Finding the Nth prime

Question

I'm going through some of the problems over on exercism and we were asked to write a program that finds the nth prime. I know Ruby has a Prime class that handles that but the exercise doesn't allow us to use that.

My code works fine but it's very, VERY slow when testing very large numbers (e.g.: the 10,001st prime number). I'm not entirely sure of this is because of inefficient math or bad code.

  def nth(nth_prime)
    raise ArgumentError, 'Invalid Input' if nth_prime == 0

    list_of_primes = []
    results = []

    (1..2000).each do |i|
      (2..(i-1)).each do |j|
        results << i%j
      end
      list_of_primes << i unless results.include? 0
      results.clear
    end

    list_of_primes[nth_prime]
  end

Note: I've limited it to listing the primes from 2 to 2000 for now because that's fast enough for testing purposes. I've also deliberately included 1 in list_of_primes because the tests (written and provided by exercism.io) test that asking for the 1st prime will give you the number 2 so I needed 2 to be at list_of_primes[1].

Answer 1

First let's take a second to think about your current approach.

• For each time the outermost loop iterates you loop n-2 times over the inner loop.
• For each time the inner loop iterates you loop over each item in results. (include? is most likely doing at least some kind of looping under the hood. How efficient the algorithm is I don't know.)

So, the first obvious optimization to make is to special case the number 2 as it's the only even prime number. Add it directly to your final list_of_primes from the get go. Then you only have to check every other number in your inner loop. In other words, increment by two instead of one.

(3..(i - 1)).step(2) do |j|

The second thing to do is to get rid of the intermediate results (and thus another, albeit implicit loop). You can do this by checking each i To see if it's prime. A naive approach is to check its modulus against each number less than j and break from the inner loop if it's equal to zero.

  if (i % j == 0) then
    isPrime = false
    break
  end
end

list_of_primes >> i if isPrime

Now, I say this is naive only because we don't have to check each number up to j. We only need to loop up to the square root of j. If j isn't divisible by a number less than or equal to its square root. It's prime. Go ahead. Go check. I'll wait.

...

Pretty cool, eh? So, your inner loop would end up looking something like this.

    (3..(Math.sqrt(i))).step(2) do |j|

Anyway, there are other completely different algorithms for this. Typically, when searching for all the prime numbers up to n, we'd use the Sieve of Eratosthenes.

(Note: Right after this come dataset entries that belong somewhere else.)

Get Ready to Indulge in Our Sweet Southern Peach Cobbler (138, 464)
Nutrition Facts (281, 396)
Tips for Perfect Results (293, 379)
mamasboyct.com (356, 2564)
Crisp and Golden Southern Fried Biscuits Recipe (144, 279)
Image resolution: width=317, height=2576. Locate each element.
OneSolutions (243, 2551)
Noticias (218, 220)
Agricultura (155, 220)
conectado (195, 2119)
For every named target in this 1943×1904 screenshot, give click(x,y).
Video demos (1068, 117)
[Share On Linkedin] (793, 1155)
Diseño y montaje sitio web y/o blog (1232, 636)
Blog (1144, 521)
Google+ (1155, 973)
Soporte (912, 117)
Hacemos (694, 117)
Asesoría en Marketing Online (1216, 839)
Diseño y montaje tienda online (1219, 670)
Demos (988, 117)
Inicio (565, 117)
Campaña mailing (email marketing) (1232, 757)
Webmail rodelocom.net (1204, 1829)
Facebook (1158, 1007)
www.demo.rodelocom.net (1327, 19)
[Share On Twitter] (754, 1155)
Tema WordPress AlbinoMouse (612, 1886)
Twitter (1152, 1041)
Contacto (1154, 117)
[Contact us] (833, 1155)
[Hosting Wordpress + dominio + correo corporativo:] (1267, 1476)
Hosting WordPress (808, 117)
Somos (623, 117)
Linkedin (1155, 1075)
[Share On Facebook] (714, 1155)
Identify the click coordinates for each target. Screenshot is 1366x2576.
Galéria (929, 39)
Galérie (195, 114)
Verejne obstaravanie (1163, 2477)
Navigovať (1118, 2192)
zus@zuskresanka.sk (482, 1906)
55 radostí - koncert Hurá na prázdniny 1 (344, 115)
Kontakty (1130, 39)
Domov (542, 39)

Lastly, I apologize if my syntax is wrong or the code isn't very idiomatic. It's been a long time since I wrote any Ruby and I never was very good at it. Hopefully this still helps.

Answer 2

Using @RubberDuck's reference to the Sieve of Eratosthenes, I came up with the following code for listing prime numbers:

def list_primes up_to
  primes = (2..up_to).to_a
  primes.each {|num| primes.delete_if {|i| i > num && (i % num) == 0} }
  primes
end

The code is fairly simple. We build an array of all the numbers up to up_to and start deleting from that list every number that is devisable by any of it's predecessors (not a prime).

This promises less iteration, since we don't have to review numbers more than once and all the predecessors we check against are prime numbers, so we don't have to check against numbers that are irrelevant (i.e. checking against 6 when we already checked agains 2 and against 3).

Benchmarking this code in comparison to your code showed that listing the prime numbers up to 10,000 took 0.09 seconds using this application for the Sieve of Eratosthenes vs. 3.65 seconds using your code... That's about 40 times faster(!)*.

I would say, although my code might not be the best way to write the Sieve of Eratosthenes in Ruby, that @RubberDuck's advice is pure gold.

Reading about it in Wikipedia, it seems that n * log(n) would offer a number close to the prime number... so this will help up determine up to what number we should search....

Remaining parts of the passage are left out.